* Re: [PATCH v3 0/5]add new ioctls to do metadata readahead in btrfs
[not found] <1295399715.1949.863.camel@sli10-conroe>
@ 2011-01-19 20:34 ` Andrew Morton
2011-01-19 21:33 ` David Nicol
0 siblings, 1 reply; 2+ messages in thread
From: Andrew Morton @ 2011-01-19 20:34 UTC (permalink / raw)
To: Shaohua Li
Cc: linux-btrfs@vger.kernel.org, linux-fsdevel@vger.kernel.org,
Chris Mason, Christoph Hellwig, Arjan van de Ven, Yan, Zheng,
Wu, Fengguang, linux-api, manpages
On Wed, 19 Jan 2011 09:15:15 +0800
Shaohua Li <shaohua.li@intel.com> wrote:
> We have file readahead to do asyn file read, but has no metadata
> readahead. For a list of files, their metadata is stored in fragmented
> disk space and metadata read is a sync operation, which impacts the
> efficiency of readahead much. The patches try to add meatadata readahead
> for btrfs. It has two advantages. One is make metadata read async, the
> other is significant reducing disk I/O seek.
> In btrfs, metadata is stored in btree_inode. Ideally, if we could hook
> the inode to a fd so we could use existing syscalls (readahead, mincore
> or upcoming fincore) to do readahead, but the inode is hidden, there is
> no easy way for this from my understanding. Another problem is we need
> check page referenced bit to make sure if a page is valid, which isn't
> ok doing this in fincore/mincore. And in metadata readahead, filesystem
> need specific checking like the patch4. Doing the checking in current
> API (for example fadvise) will mess things too. So we add two ioctls for
> this. One is like readahead syscall, the other is like micore/fincore
> syscall.
Has anyone looked at implementing this for filesystems other than
btrfs? Have the ext4 guys taken a look? Did they see any impediments
to implementing it for ext4?
> Under a harddisk based netbook with Meego, the metadata readahead
> reduced about 3.5s boot time in average from total 16s.

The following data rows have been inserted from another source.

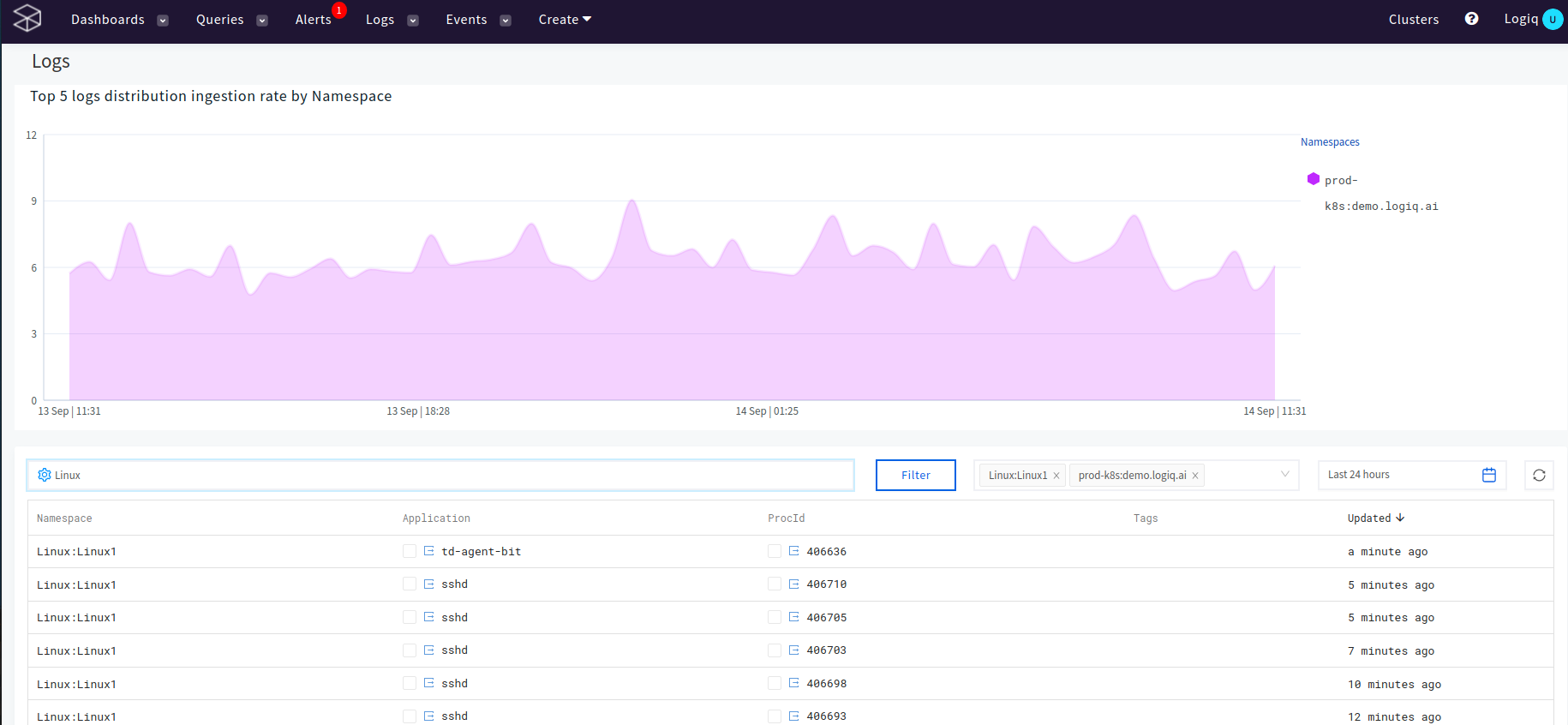Image resolution: width=1568 pixels, height=725 pixels.
Task: Click the user avatar icon
Action: 1552,20
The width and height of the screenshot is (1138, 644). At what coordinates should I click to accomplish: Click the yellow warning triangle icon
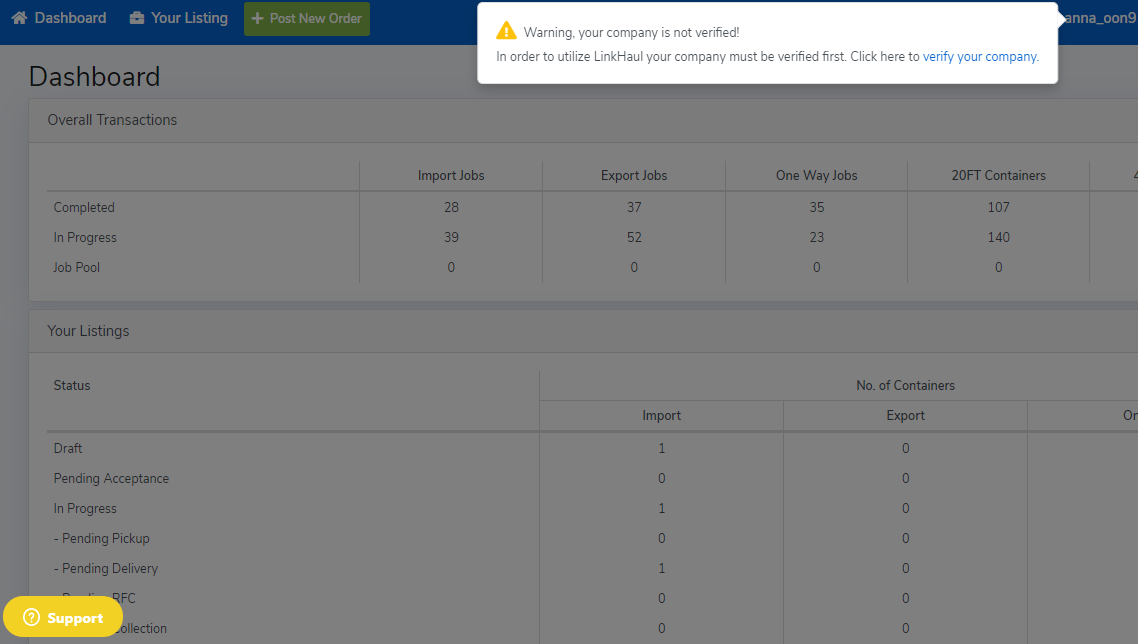507,32
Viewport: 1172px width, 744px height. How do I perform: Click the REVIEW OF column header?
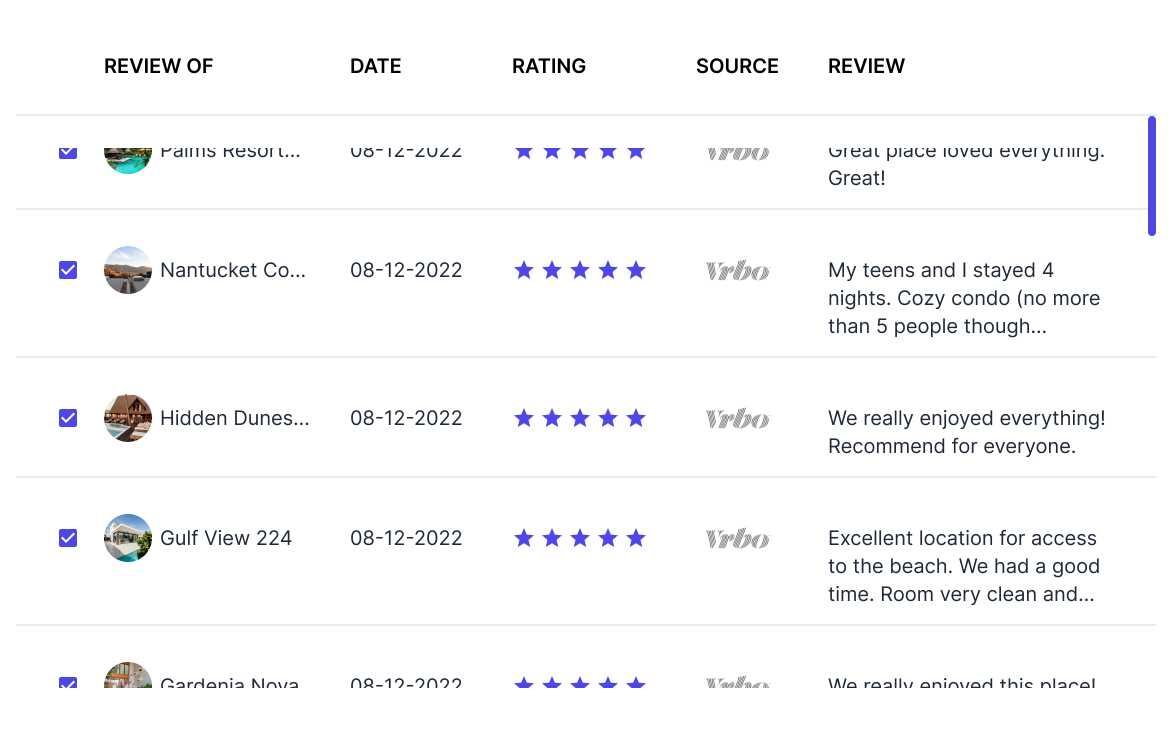click(158, 66)
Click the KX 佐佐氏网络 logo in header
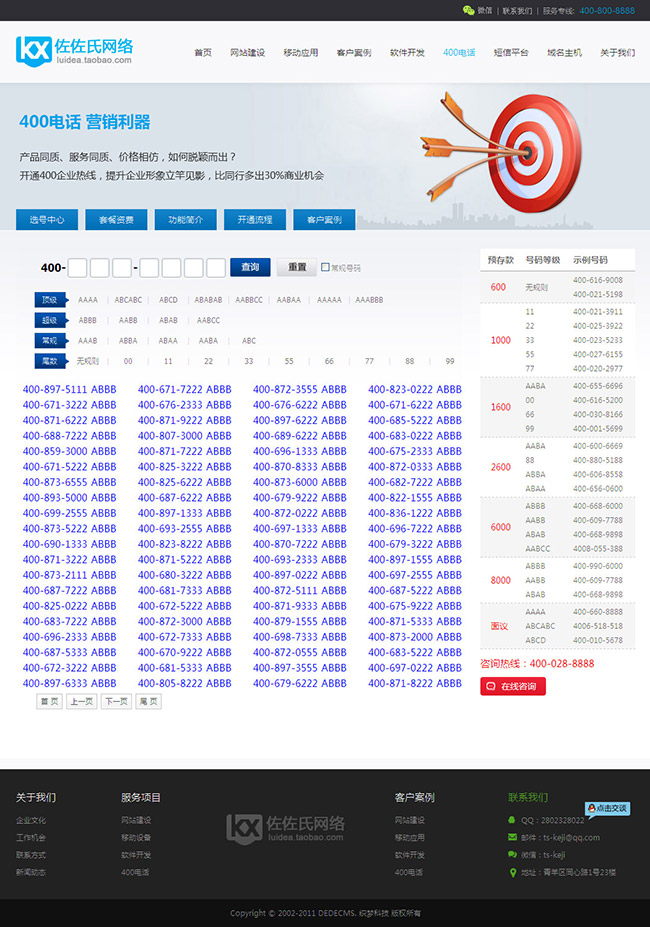Screen dimensions: 650x927 (74, 50)
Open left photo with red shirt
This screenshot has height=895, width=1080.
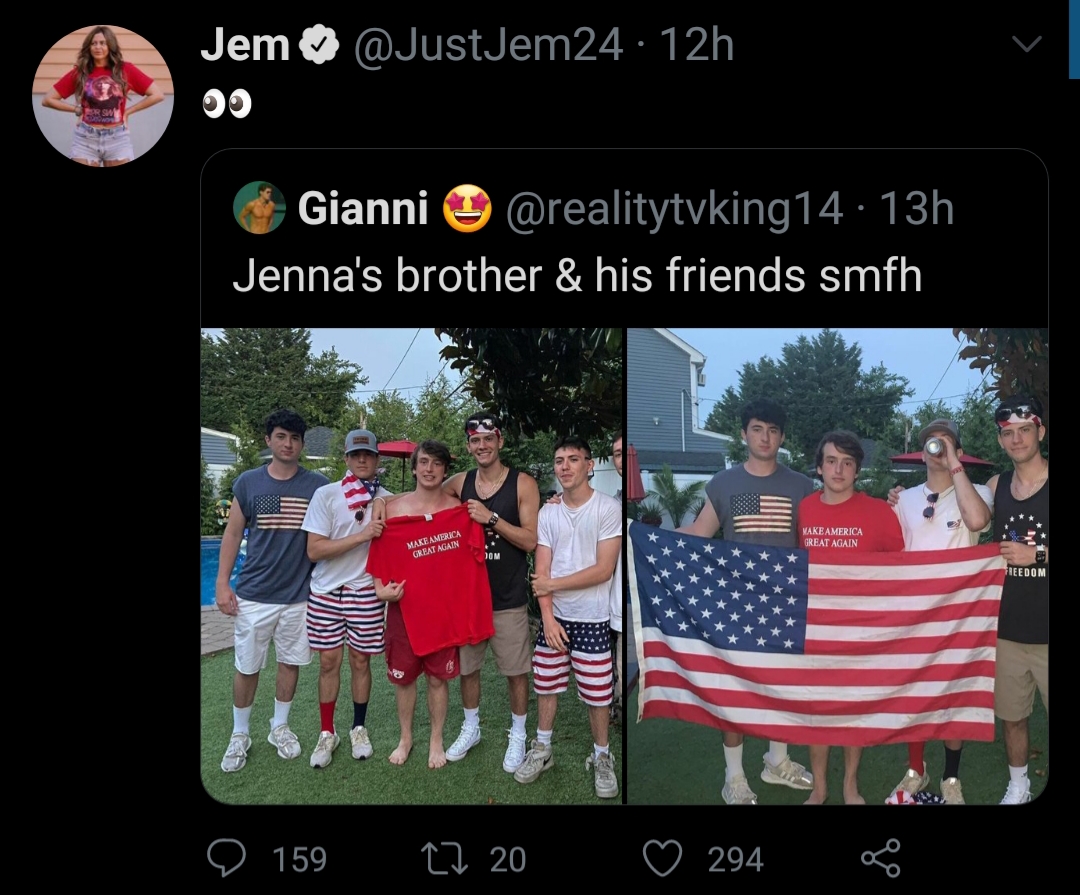[x=411, y=566]
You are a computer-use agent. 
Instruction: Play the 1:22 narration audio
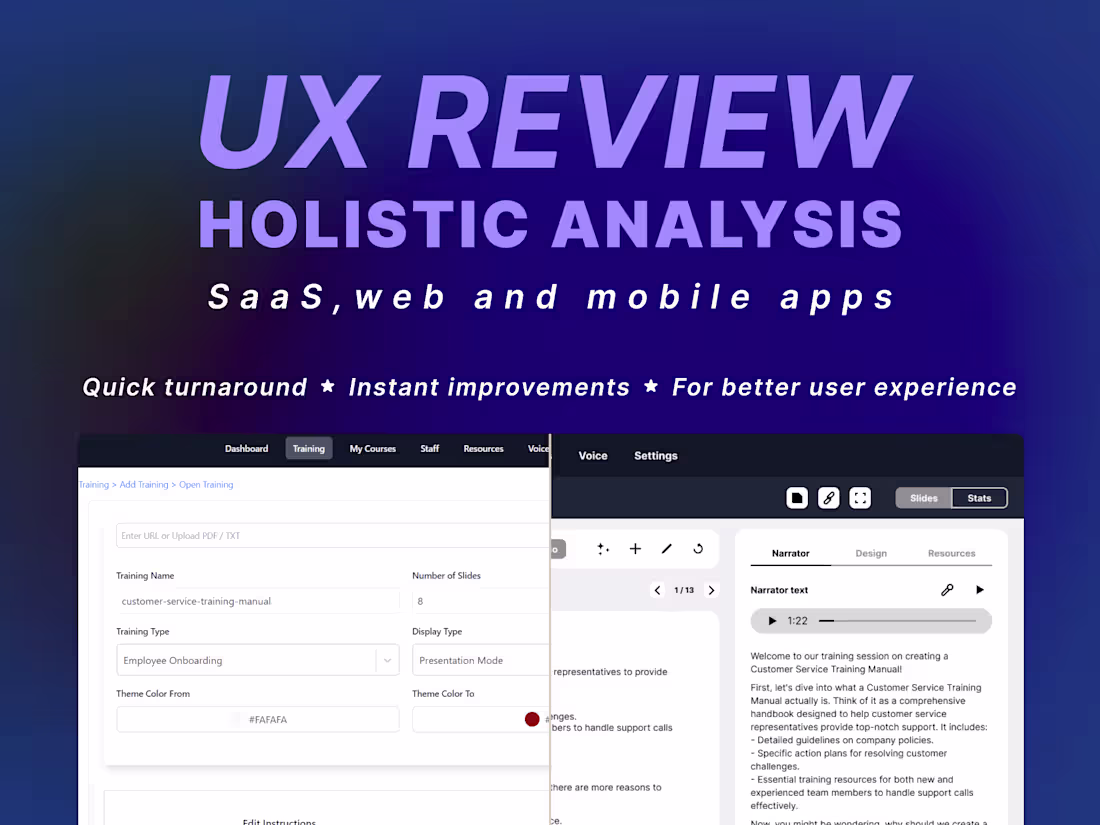[x=772, y=620]
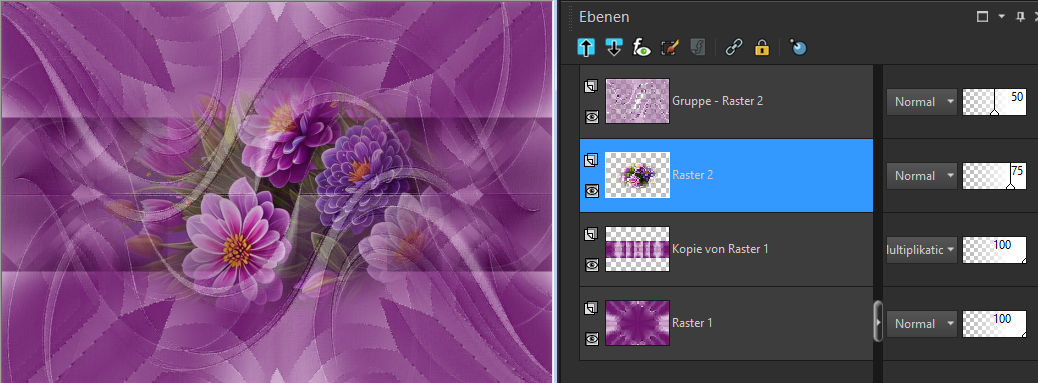1038x383 pixels.
Task: Open Multiplikation blend mode dropdown
Action: [x=922, y=250]
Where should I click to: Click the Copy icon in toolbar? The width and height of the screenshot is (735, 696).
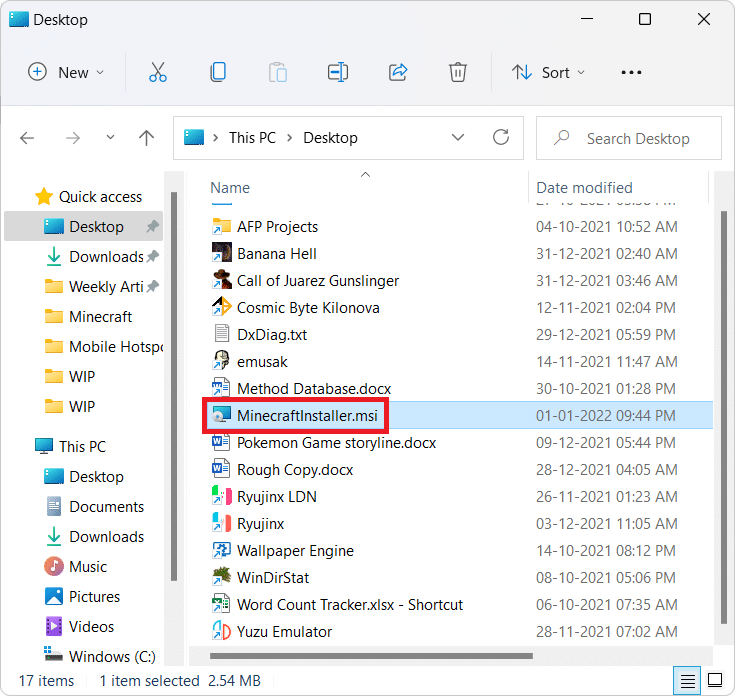tap(217, 72)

That's a respectable speedup. And it *needs* to be a good speedup,
given how hacky all of this is!
But then.. reducing bootup time on a laptop/desktop/server by 3.5s
isn't exactly a world-shattering benefit, is it? Is it worth all the
hacky code?
It would be much more valuable if those 3.5 seconds were available to
devices which really really care about bootup times, but very few of
those devices use rotating disks nowadays, I expect?